## PROBLEM DETAILS
Return the data below verbatim, line for line.

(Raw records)

# # # # # # #

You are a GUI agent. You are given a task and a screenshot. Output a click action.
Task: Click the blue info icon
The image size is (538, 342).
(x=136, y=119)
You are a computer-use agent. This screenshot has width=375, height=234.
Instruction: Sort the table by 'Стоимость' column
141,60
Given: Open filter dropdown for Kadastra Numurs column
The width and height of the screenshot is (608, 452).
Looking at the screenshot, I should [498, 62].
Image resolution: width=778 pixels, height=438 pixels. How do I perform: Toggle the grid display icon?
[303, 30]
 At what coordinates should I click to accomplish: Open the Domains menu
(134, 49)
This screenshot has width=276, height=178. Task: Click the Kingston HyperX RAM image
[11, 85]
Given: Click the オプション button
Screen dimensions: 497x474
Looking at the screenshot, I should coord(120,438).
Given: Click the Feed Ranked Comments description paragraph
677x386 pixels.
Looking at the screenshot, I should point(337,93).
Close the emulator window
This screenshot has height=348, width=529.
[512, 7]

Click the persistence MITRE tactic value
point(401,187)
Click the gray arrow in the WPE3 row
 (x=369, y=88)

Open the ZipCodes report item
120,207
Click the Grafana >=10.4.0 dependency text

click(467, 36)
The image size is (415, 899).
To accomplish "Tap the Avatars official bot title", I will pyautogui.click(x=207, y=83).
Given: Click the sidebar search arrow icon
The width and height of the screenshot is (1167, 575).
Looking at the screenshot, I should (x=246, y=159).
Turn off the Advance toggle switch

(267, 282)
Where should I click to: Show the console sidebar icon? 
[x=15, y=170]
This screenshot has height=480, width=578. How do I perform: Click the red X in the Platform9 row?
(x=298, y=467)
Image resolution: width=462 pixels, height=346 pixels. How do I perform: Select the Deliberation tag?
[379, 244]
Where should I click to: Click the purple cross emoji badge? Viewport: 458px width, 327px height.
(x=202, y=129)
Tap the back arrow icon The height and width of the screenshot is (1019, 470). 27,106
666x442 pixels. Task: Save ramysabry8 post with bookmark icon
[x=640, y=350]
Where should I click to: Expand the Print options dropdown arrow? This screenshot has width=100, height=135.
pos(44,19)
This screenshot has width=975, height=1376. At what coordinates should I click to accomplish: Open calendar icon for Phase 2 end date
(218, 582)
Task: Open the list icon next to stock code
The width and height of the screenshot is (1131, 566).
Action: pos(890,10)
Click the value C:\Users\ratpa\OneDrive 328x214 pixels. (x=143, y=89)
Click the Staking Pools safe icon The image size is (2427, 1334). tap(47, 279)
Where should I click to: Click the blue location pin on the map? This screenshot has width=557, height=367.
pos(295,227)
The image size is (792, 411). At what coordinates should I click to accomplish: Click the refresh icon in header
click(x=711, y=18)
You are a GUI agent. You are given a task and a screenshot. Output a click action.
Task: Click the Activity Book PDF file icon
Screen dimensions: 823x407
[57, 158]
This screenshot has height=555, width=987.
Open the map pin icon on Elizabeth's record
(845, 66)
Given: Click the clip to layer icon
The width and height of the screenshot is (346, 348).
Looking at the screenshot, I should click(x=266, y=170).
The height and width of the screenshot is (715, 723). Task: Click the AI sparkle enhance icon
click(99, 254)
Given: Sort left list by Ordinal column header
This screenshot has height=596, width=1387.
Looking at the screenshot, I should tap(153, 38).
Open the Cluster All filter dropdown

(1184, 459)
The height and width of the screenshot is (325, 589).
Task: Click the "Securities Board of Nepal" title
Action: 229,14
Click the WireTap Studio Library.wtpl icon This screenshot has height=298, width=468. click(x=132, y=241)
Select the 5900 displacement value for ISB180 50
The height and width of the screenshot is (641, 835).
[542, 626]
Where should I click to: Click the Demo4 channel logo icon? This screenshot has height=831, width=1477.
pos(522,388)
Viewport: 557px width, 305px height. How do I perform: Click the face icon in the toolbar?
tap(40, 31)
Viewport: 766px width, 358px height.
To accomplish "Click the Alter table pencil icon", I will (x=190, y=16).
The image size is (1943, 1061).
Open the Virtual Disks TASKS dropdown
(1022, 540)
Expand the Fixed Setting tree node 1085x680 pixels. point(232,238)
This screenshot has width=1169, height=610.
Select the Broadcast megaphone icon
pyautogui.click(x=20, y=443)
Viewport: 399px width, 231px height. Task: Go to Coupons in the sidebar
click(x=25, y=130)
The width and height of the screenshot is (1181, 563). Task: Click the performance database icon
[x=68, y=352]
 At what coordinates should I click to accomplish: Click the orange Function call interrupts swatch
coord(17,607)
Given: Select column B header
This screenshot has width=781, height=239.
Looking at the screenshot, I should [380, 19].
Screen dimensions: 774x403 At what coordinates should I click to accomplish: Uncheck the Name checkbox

# # # # # # #

## WRITTEN RESPONSE
You are a GUI agent. You are given a task and a screenshot. Output a click action.
Task: Click the blue info icon
The image size is (538, 342).
(x=136, y=119)
You are a computer-use agent. This screenshot has width=375, height=234.
Instruction: Sort the table by 'Стоимость' column
141,60
Given: Open filter dropdown for Kadastra Numurs column
The width and height of the screenshot is (608, 452).
Looking at the screenshot, I should [498, 62].
Image resolution: width=778 pixels, height=438 pixels. How do I perform: Toggle the grid display icon?
[303, 30]
 At what coordinates should I click to accomplish: Open the Domains menu
(134, 49)
This screenshot has width=276, height=178. Task: Click the Kingston HyperX RAM image
[11, 85]
Given: Click the オプション button
Screen dimensions: 497x474
Looking at the screenshot, I should coord(120,438).
Given: Click the Feed Ranked Comments description paragraph
677x386 pixels.
Looking at the screenshot, I should point(337,93).
Close the emulator window
This screenshot has height=348, width=529.
[512, 7]

Click the persistence MITRE tactic value
point(401,187)
Click the gray arrow in the WPE3 row
 (x=369, y=88)

Open the ZipCodes report item
120,207
Click the Grafana >=10.4.0 dependency text

click(467, 36)
The image size is (415, 899).
To accomplish "Tap the Avatars official bot title", I will pyautogui.click(x=207, y=83).
Given: Click the sidebar search arrow icon
The width and height of the screenshot is (1167, 575).
Looking at the screenshot, I should (x=246, y=159).
Turn off the Advance toggle switch

(267, 282)
Where should I click to: Show the console sidebar icon? 
[x=15, y=170]
This screenshot has height=480, width=578. How do I perform: Click the red X in the Platform9 row?
(x=298, y=467)
Image resolution: width=462 pixels, height=346 pixels. How do I perform: Select the Deliberation tag?
[379, 244]
Where should I click to: Click the purple cross emoji badge? Viewport: 458px width, 327px height.
(x=202, y=129)
Tap the back arrow icon The height and width of the screenshot is (1019, 470). 27,106
666x442 pixels. Task: Save ramysabry8 post with bookmark icon
[x=640, y=350]
Where should I click to: Expand the Print options dropdown arrow? This screenshot has width=100, height=135.
pos(44,19)
This screenshot has width=975, height=1376. At what coordinates should I click to accomplish: Open calendar icon for Phase 2 end date
(218, 582)
Task: Open the list icon next to stock code
The width and height of the screenshot is (1131, 566).
Action: pos(890,10)
Click the value C:\Users\ratpa\OneDrive 328x214 pixels. (x=143, y=89)
Click the Staking Pools safe icon The image size is (2427, 1334). tap(47, 279)
Where should I click to: Click the blue location pin on the map? This screenshot has width=557, height=367.
pos(295,227)
The image size is (792, 411). At what coordinates should I click to accomplish: Click the refresh icon in header
click(x=711, y=18)
You are a GUI agent. You are given a task and a screenshot. Output a click action.
Task: Click the Activity Book PDF file icon
Screen dimensions: 823x407
[57, 158]
This screenshot has height=555, width=987.
Open the map pin icon on Elizabeth's record
(845, 66)
Given: Click the clip to layer icon
The width and height of the screenshot is (346, 348).
Looking at the screenshot, I should click(x=266, y=170).
The height and width of the screenshot is (715, 723). Task: Click the AI sparkle enhance icon
click(99, 254)
Given: Sort left list by Ordinal column header
This screenshot has height=596, width=1387.
Looking at the screenshot, I should tap(153, 38).
Open the Cluster All filter dropdown

(1184, 459)
The height and width of the screenshot is (325, 589).
Task: Click the "Securities Board of Nepal" title
Action: 229,14
Click the WireTap Studio Library.wtpl icon This screenshot has height=298, width=468. click(x=132, y=241)
Select the 5900 displacement value for ISB180 50
The height and width of the screenshot is (641, 835).
[542, 626]
Where should I click to: Click the Demo4 channel logo icon? This screenshot has height=831, width=1477.
pos(522,388)
Viewport: 557px width, 305px height. How do I perform: Click the face icon in the toolbar?
tap(40, 31)
Viewport: 766px width, 358px height.
To accomplish "Click the Alter table pencil icon", I will (x=190, y=16).
The image size is (1943, 1061).
Open the Virtual Disks TASKS dropdown
(1022, 540)
Expand the Fixed Setting tree node 1085x680 pixels. point(232,238)
This screenshot has width=1169, height=610.
Select the Broadcast megaphone icon
pyautogui.click(x=20, y=443)
Viewport: 399px width, 231px height. Task: Go to Coupons in the sidebar
click(x=25, y=130)
The width and height of the screenshot is (1181, 563). Task: Click the performance database icon
[x=68, y=352]
 At what coordinates should I click to accomplish: Click the orange Function call interrupts swatch
coord(17,607)
Given: Select column B header
This screenshot has width=781, height=239.
Looking at the screenshot, I should [380, 19].
Screen dimensions: 774x403 At what coordinates should I click to accomplish: Uncheck the Name checkbox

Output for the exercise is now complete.